(Supplied information Opens)

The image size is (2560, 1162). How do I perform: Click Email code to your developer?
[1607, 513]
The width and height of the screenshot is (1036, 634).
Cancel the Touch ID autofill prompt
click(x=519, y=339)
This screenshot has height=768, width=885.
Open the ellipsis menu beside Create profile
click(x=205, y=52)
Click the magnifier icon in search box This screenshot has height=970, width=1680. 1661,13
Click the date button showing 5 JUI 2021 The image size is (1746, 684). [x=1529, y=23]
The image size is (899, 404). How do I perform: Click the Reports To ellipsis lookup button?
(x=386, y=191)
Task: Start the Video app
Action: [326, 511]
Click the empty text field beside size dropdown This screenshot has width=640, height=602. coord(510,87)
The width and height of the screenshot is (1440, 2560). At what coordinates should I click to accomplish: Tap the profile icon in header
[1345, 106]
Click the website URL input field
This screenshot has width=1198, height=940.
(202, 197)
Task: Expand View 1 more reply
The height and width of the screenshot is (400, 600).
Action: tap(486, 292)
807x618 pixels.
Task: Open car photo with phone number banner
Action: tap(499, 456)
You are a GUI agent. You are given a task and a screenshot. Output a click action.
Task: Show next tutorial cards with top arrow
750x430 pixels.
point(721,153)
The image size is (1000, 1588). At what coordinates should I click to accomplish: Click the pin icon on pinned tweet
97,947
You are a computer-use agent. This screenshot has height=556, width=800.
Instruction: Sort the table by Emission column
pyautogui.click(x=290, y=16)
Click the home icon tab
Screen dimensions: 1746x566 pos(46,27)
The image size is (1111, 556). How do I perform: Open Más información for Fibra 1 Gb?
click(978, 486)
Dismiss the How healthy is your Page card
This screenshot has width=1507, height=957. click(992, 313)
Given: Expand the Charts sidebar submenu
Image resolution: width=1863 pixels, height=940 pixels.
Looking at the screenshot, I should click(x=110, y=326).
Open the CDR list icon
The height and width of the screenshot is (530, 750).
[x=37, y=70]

(Supplied information Closes)

- Task directions -
Copy every record exactly, leaving each line intact.

- Answer below -
The image size is (2560, 1162). How do I perform: Click Email code to your developer?
[1607, 513]
The width and height of the screenshot is (1036, 634).
Cancel the Touch ID autofill prompt
click(x=519, y=339)
This screenshot has height=768, width=885.
Open the ellipsis menu beside Create profile
click(x=205, y=52)
Click the magnifier icon in search box This screenshot has height=970, width=1680. 1661,13
Click the date button showing 5 JUI 2021 The image size is (1746, 684). [x=1529, y=23]
The image size is (899, 404). How do I perform: Click the Reports To ellipsis lookup button?
(x=386, y=191)
Task: Start the Video app
Action: [326, 511]
Click the empty text field beside size dropdown This screenshot has width=640, height=602. coord(510,87)
The width and height of the screenshot is (1440, 2560). At what coordinates should I click to accomplish: Tap the profile icon in header
[1345, 106]
Click the website URL input field
This screenshot has width=1198, height=940.
(202, 197)
Task: Expand View 1 more reply
The height and width of the screenshot is (400, 600).
Action: tap(486, 292)
807x618 pixels.
Task: Open car photo with phone number banner
Action: tap(499, 456)
You are a GUI agent. You are given a task and a screenshot. Output a click action.
Task: Show next tutorial cards with top arrow
750x430 pixels.
point(721,153)
The image size is (1000, 1588). At what coordinates should I click to accomplish: Click the pin icon on pinned tweet
97,947
You are a computer-use agent. This screenshot has height=556, width=800.
Instruction: Sort the table by Emission column
pyautogui.click(x=290, y=16)
Click the home icon tab
Screen dimensions: 1746x566 pos(46,27)
The image size is (1111, 556). How do I perform: Open Más información for Fibra 1 Gb?
click(978, 486)
Dismiss the How healthy is your Page card
This screenshot has width=1507, height=957. click(992, 313)
Given: Expand the Charts sidebar submenu
Image resolution: width=1863 pixels, height=940 pixels.
Looking at the screenshot, I should click(x=110, y=326).
Open the CDR list icon
The height and width of the screenshot is (530, 750).
[x=37, y=70]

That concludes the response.